Stored records
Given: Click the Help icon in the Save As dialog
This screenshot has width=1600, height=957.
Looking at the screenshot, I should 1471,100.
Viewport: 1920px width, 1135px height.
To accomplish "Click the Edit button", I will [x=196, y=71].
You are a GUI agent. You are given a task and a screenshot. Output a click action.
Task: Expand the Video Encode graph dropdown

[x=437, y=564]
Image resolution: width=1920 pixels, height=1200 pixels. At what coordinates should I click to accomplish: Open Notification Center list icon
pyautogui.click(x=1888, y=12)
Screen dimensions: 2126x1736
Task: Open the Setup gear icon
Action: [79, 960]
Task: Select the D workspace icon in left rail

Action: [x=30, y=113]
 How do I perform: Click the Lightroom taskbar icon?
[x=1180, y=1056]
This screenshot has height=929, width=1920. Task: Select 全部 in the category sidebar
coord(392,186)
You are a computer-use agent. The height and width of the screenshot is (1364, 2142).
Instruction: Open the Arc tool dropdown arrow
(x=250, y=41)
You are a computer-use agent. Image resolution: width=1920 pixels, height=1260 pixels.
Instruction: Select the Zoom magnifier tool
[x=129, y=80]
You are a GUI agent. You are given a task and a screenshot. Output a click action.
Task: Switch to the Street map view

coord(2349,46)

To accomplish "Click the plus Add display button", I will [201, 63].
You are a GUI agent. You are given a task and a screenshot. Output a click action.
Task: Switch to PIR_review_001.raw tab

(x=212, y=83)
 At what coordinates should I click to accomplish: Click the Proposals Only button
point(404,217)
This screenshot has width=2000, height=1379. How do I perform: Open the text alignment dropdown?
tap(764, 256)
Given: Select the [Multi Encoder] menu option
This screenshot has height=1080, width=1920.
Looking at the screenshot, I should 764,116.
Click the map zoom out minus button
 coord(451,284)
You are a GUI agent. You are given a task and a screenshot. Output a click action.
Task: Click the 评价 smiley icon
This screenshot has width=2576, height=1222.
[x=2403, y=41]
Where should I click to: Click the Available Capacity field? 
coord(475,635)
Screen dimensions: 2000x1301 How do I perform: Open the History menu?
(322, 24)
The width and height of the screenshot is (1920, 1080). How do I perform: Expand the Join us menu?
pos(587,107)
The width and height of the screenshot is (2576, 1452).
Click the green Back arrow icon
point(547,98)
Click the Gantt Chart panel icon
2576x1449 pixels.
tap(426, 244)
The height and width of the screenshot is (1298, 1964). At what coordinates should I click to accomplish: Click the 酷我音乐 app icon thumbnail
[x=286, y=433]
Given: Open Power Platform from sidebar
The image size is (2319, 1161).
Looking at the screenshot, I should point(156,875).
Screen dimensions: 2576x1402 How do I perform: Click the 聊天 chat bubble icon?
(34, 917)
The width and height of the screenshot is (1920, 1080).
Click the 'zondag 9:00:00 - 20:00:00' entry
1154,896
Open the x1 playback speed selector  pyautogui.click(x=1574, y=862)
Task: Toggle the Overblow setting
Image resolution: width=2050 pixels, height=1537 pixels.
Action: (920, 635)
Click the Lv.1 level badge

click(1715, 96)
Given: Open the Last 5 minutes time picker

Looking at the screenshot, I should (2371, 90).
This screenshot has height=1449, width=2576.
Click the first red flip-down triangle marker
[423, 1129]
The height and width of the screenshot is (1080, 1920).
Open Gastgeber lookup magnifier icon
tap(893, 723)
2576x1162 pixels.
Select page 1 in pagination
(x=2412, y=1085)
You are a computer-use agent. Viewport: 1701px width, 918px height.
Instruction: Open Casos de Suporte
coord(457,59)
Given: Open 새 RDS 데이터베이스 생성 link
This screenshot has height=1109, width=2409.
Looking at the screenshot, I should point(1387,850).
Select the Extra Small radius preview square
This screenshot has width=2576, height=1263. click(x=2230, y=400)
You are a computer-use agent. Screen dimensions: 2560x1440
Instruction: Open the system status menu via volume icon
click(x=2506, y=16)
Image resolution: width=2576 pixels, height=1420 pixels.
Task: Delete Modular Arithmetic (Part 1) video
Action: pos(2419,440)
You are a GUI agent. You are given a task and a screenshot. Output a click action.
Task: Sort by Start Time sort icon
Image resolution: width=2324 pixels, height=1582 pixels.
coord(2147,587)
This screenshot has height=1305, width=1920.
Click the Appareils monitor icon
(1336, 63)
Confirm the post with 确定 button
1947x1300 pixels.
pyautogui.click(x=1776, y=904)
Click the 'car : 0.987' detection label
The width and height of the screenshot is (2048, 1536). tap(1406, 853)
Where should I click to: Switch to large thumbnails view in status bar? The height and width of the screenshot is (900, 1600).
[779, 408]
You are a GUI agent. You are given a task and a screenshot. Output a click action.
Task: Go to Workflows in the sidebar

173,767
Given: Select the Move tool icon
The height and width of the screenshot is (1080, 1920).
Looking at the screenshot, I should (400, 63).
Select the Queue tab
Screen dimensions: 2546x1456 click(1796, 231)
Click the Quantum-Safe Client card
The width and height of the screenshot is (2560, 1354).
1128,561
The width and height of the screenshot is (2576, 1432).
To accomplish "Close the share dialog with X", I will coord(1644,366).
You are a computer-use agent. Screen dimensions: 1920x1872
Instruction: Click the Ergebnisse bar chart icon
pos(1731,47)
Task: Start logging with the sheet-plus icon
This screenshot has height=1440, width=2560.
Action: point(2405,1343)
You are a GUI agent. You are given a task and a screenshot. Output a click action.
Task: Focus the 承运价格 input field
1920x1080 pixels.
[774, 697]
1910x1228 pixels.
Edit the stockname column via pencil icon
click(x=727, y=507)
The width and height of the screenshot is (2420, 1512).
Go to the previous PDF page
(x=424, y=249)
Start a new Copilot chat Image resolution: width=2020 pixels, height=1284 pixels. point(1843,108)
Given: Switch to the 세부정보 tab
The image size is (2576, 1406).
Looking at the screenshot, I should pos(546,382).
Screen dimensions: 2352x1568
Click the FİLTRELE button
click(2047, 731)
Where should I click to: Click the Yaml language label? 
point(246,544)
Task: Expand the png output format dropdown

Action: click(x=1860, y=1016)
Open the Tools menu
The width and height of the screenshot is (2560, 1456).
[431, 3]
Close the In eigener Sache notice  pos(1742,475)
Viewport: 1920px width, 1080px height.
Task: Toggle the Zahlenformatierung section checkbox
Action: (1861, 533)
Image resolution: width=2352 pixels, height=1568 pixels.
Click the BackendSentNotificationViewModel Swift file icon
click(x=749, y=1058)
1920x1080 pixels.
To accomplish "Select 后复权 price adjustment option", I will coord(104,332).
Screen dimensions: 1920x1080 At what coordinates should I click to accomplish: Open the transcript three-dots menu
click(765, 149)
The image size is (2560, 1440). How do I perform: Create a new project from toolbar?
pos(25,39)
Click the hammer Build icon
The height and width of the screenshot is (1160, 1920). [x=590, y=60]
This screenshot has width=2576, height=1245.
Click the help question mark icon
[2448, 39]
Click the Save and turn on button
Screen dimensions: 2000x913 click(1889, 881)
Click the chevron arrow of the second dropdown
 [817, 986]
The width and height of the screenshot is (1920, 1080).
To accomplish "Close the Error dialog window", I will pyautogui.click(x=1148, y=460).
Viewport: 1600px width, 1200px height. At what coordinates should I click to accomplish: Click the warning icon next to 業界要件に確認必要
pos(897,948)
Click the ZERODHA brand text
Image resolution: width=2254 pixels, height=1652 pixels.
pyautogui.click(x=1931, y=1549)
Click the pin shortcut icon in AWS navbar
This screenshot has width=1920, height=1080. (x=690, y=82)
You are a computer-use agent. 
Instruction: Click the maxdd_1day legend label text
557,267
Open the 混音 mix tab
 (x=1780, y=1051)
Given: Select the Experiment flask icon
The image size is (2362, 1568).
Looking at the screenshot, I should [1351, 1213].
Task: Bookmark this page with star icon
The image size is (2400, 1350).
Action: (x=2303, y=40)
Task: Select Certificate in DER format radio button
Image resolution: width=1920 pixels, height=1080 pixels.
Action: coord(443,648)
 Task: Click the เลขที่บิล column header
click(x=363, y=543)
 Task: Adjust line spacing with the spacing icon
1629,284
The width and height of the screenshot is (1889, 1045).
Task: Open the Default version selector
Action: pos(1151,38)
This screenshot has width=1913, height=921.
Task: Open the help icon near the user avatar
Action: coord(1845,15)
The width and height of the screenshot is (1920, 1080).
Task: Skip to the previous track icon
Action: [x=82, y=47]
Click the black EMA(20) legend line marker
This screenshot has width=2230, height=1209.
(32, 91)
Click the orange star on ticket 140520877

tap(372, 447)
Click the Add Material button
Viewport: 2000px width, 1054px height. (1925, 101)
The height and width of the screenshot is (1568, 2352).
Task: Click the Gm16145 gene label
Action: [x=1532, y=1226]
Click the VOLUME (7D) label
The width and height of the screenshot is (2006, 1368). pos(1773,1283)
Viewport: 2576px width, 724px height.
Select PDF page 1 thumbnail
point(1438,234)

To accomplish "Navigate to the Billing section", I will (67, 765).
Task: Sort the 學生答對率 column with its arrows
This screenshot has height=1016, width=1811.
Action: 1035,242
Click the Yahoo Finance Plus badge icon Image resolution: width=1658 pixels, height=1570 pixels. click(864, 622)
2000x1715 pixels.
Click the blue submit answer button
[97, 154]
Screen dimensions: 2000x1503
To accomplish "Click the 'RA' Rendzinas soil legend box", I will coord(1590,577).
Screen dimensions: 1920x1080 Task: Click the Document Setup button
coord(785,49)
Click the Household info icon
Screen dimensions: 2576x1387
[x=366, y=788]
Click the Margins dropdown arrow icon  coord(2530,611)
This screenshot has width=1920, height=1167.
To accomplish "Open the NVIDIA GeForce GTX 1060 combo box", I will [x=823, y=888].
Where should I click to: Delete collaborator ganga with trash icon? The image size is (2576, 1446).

* Exercise
Search the data for "dialog". Copy every matching line.

* Written response
Given: Click the Help icon in the Save As dialog
To accomplish "Close the share dialog with X", I will coord(1644,366).
To accomplish "Close the Error dialog window", I will pyautogui.click(x=1148, y=460).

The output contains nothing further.